Problem statement —
Rewrite all the items below with "GUI agent" swapped for "interface agent" and everything else kept the same. Omit the pictures from your answer.

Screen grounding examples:
__________
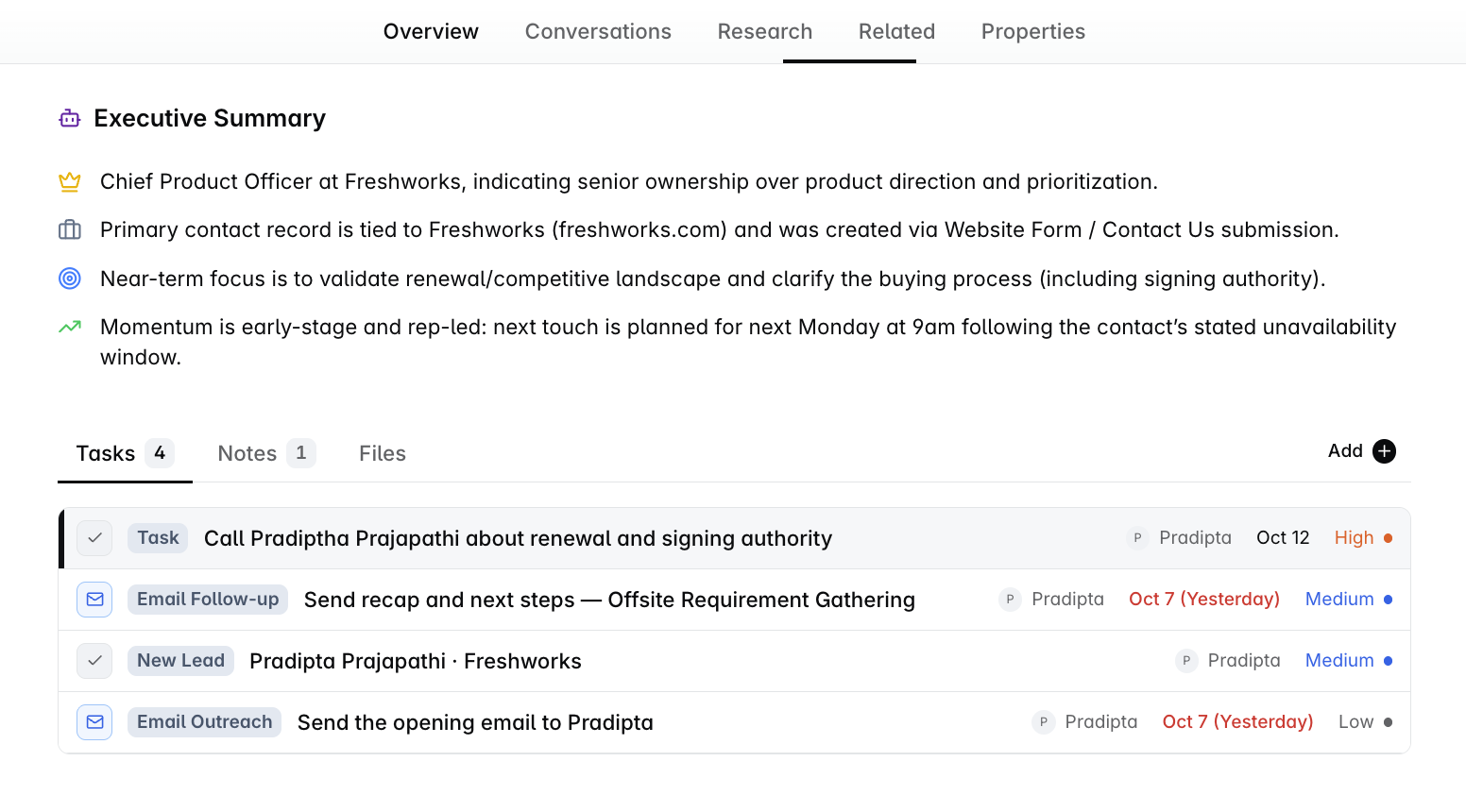Click the plus icon next to Add
Screen dimensions: 1466x812
[x=1384, y=451]
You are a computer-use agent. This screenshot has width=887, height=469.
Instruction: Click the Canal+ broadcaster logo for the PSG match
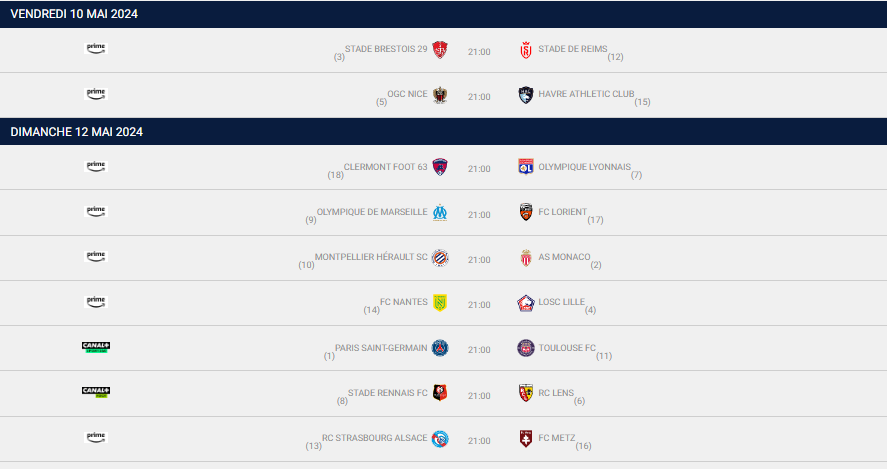point(96,347)
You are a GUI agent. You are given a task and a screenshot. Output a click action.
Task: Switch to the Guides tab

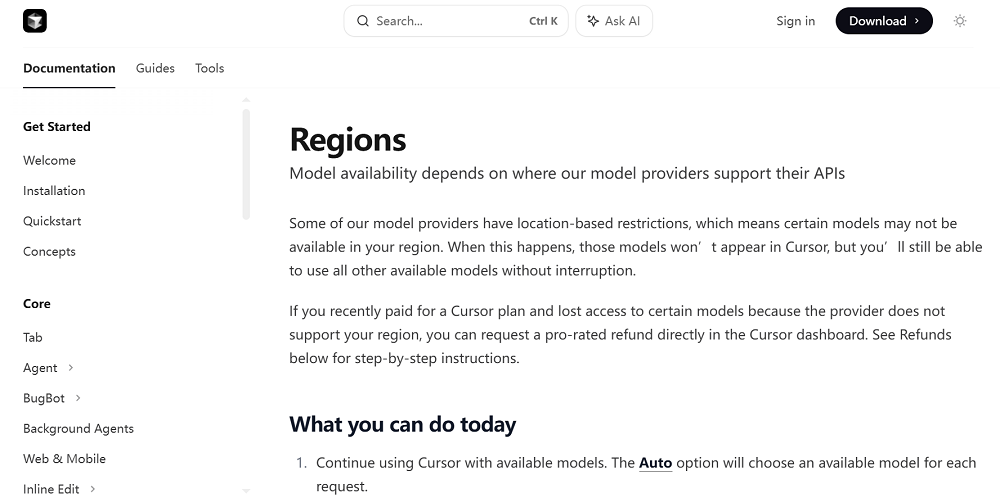(155, 68)
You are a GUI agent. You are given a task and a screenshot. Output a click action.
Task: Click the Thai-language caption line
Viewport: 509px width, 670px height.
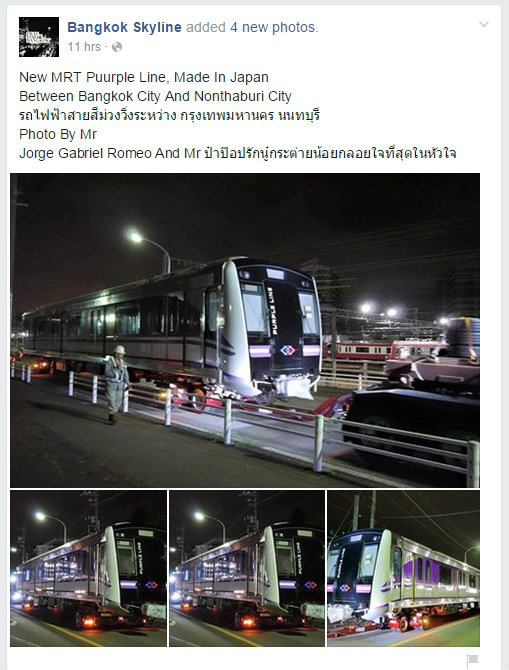click(x=170, y=115)
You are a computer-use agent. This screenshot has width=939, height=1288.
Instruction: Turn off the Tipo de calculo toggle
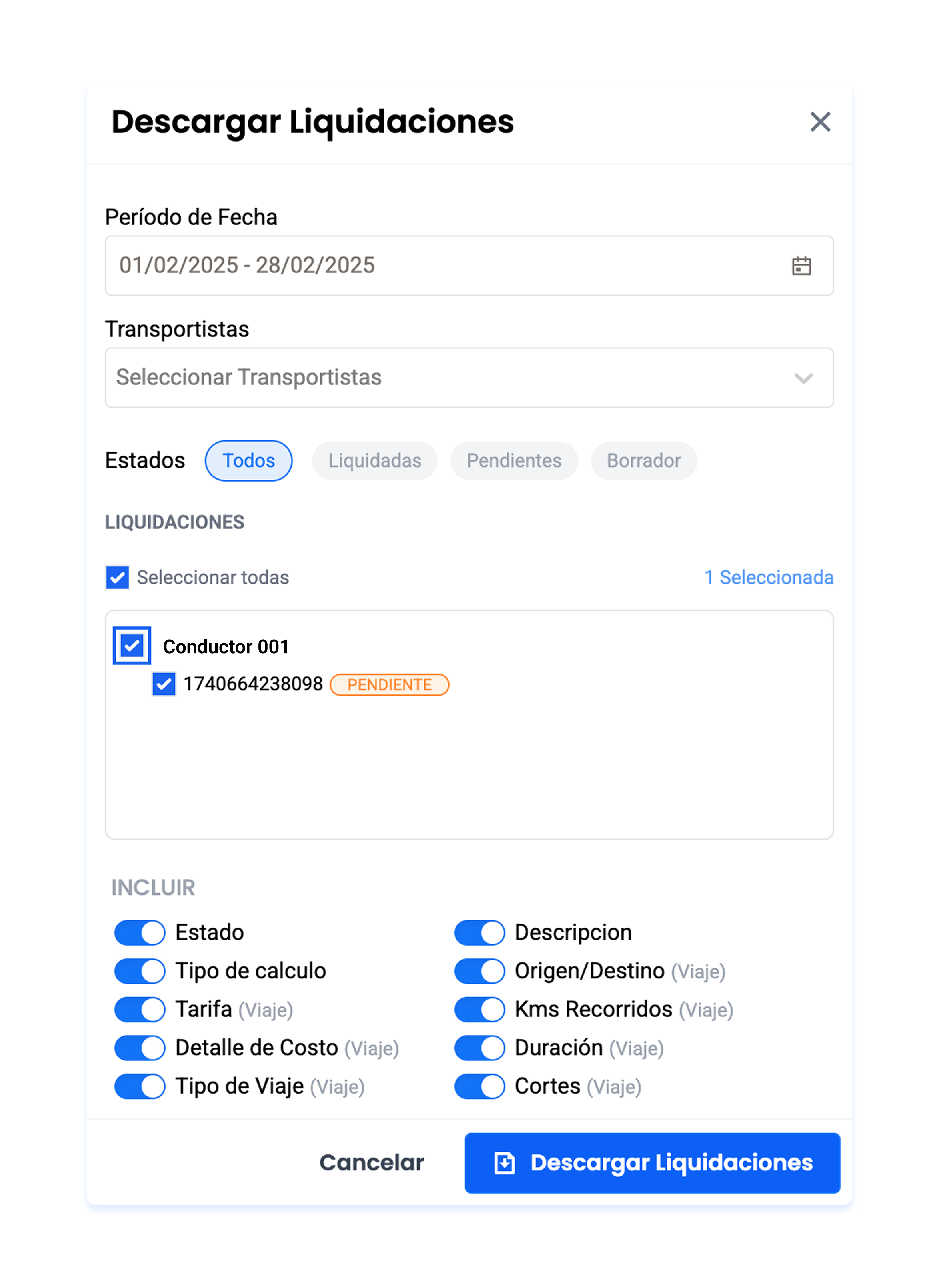140,971
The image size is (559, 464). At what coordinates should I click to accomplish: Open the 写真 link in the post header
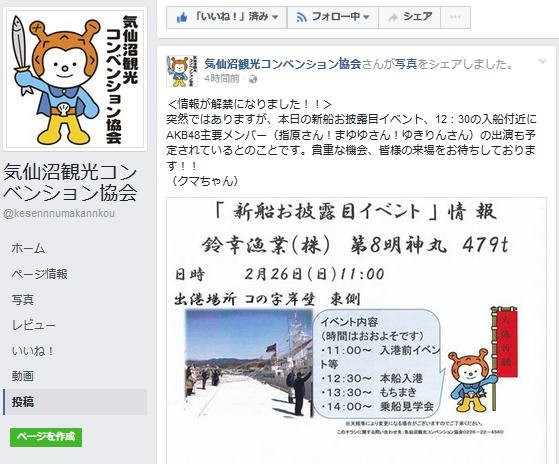tap(406, 65)
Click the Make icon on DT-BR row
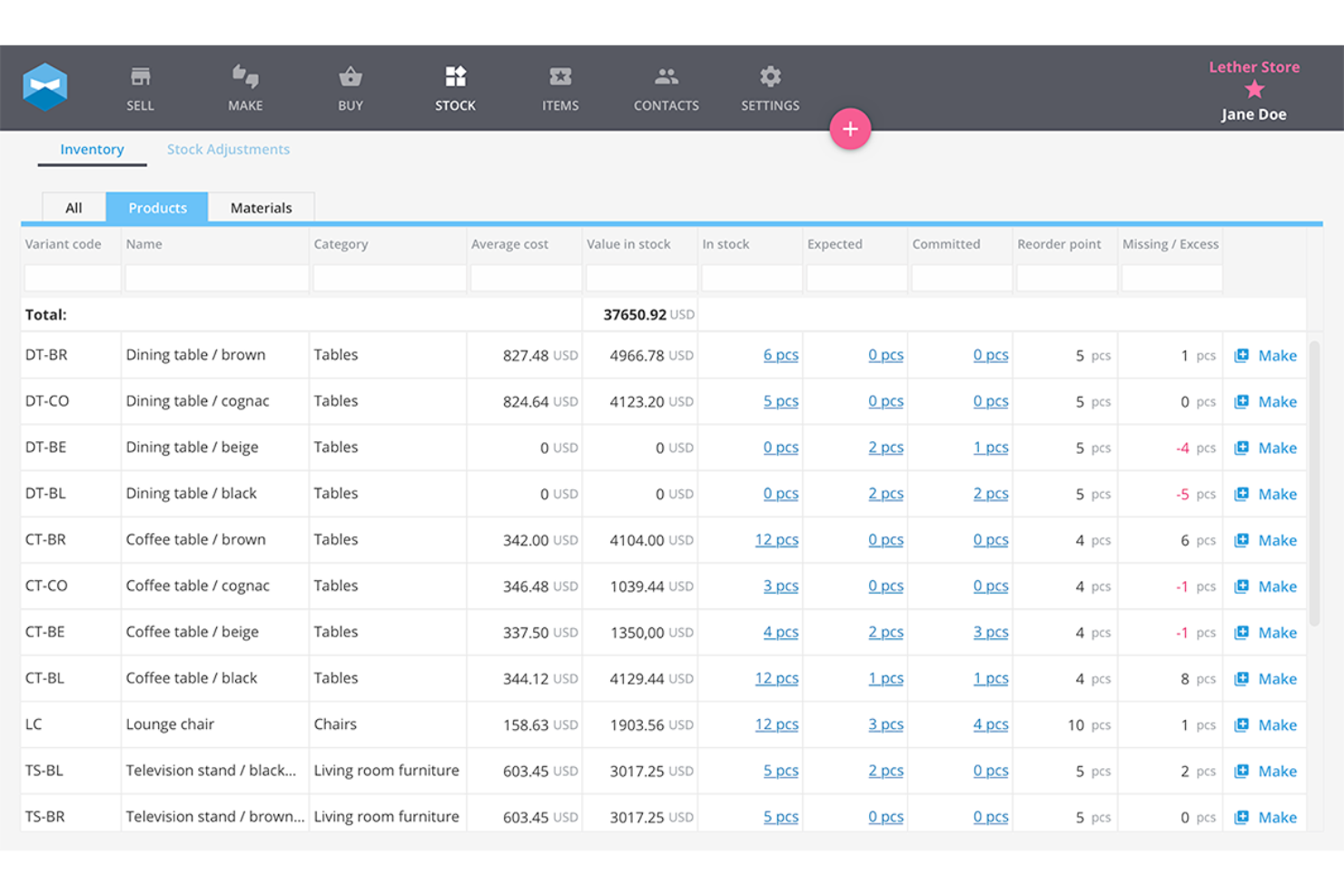The image size is (1344, 896). (1242, 356)
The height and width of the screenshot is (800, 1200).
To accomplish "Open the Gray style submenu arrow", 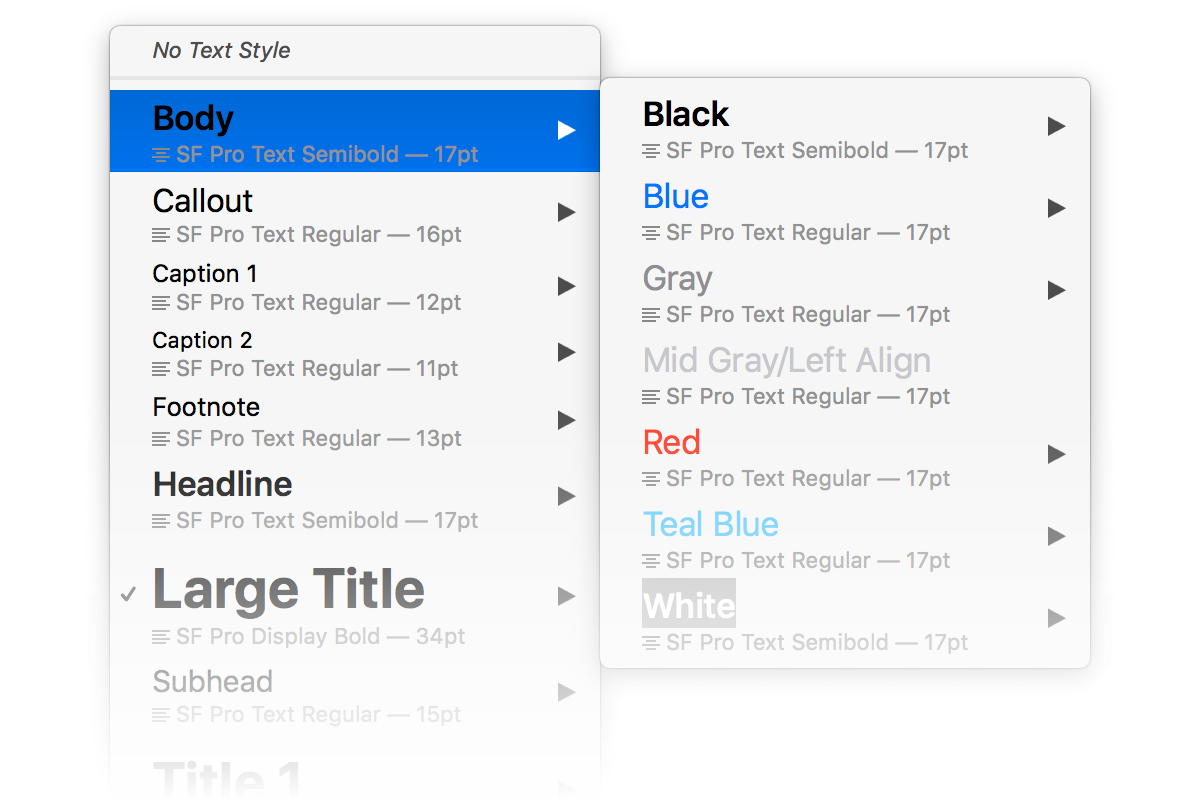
__________
Exercise solution —
Click the plus icon next to Add
Screen dimensions: 1466x812
[x=1384, y=451]
You are a computer-use agent. This screenshot has width=887, height=469.
Instruction: Click the Canal+ broadcaster logo for the PSG match
point(96,347)
You are a interface agent. You are given a task and a screenshot. Output a click action.
Task: Switch to the Guides tab

(155, 68)
You are a interface agent. You are given a task and a screenshot. Output a click action.
Task: Click the Thai-language caption line
Viewport: 509px width, 670px height.
click(x=170, y=115)
You are a computer-use agent. This screenshot has width=939, height=1288.
Instruction: Turn off the Tipo de calculo toggle
140,971
The image size is (559, 464). At what coordinates should I click to accomplish: Open the 写真 link in the post header
tap(406, 65)
Click the Make icon on DT-BR row
The image size is (1344, 896). (1242, 356)
The height and width of the screenshot is (800, 1200).
To accomplish "Open the Gray style submenu arrow", 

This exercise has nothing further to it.